[Stored records]
++++++

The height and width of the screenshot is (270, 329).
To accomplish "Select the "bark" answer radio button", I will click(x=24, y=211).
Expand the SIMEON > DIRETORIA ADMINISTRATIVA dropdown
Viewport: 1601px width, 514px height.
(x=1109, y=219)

++++++

In full and without error, retype the entries above.

Response to the task »
The height and width of the screenshot is (270, 329).
To accomplish "Select the "bark" answer radio button", I will click(x=24, y=211).
Expand the SIMEON > DIRETORIA ADMINISTRATIVA dropdown
Viewport: 1601px width, 514px height.
(x=1109, y=219)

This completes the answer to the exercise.